Abstract:
Introduction. Hepatic amyloidosis is characterized by the deposition of fibrillar amyloid proteins, which result from light
chain amyloidosis (AL) immunoglobulin fragments, in the extracellular space and the vessel walls of the liver. A case of
primary hepatic amyloidosis without evidence of a primary or secondary cause of amyloid deposition is rare. This case
was unique to the Republic of Moldova, presenting a diagnostic and therapeutic challenge for clinicians. Because the liver
is rarely affected, this pathology remains underdiagnosed and is associated with a reserved prognosis.
Clinical case presentation. An unusual case of primary hepatic amyloidosis is reported in a previously asymptomatic
59-year-old woman who presented at admission with peripheral edema, ascites, and hepatomegaly. Biochemical tests
revealed severe cholestasis with normal bilirubin levels and acute liver failure. Liver damage caused by viral hepatitis or
autoimmune diseases was excluded.

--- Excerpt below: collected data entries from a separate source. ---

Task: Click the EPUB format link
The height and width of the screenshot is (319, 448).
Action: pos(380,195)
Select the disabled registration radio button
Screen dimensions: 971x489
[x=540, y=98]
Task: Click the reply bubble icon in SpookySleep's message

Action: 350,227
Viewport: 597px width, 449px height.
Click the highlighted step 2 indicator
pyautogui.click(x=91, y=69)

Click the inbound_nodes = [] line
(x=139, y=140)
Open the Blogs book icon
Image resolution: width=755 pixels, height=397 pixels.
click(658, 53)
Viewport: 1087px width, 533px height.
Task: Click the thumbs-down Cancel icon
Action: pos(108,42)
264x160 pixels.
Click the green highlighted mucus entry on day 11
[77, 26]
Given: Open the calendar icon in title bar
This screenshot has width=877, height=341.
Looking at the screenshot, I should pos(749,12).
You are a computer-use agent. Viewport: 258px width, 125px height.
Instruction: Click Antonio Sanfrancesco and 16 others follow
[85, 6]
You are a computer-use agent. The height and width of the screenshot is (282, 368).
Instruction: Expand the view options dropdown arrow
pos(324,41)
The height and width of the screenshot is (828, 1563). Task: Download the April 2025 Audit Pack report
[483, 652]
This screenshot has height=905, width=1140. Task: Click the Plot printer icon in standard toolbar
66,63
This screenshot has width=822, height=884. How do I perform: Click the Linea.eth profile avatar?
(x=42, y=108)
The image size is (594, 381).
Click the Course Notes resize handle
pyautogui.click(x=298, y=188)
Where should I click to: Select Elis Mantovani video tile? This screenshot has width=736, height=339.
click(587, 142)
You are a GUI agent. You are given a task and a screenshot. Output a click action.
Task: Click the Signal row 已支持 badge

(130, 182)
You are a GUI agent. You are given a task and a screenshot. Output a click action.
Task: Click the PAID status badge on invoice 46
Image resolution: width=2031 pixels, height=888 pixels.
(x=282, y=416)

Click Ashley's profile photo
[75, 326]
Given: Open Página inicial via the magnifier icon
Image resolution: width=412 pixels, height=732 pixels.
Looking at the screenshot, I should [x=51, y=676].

A percutaneous bone marrow biopsy was normal, and Bence Jones protein was negative, indicating no evidence of primary amyloidosis. The definitive diagnosis was based on liver biopsy, which revealed
apple green birefringence on polarizing microscopy after positive Congo red staining.
Conclusions. The reported case highlights the need to differentiate between infiltrative diseases, such as amyloidosis,
when a patient presents with rapidly progressive severe cholestasis and acute liver failure. Future studies should focus on
the availability of specific therapies for primary amyloidosis to improve the survival rate of these patients.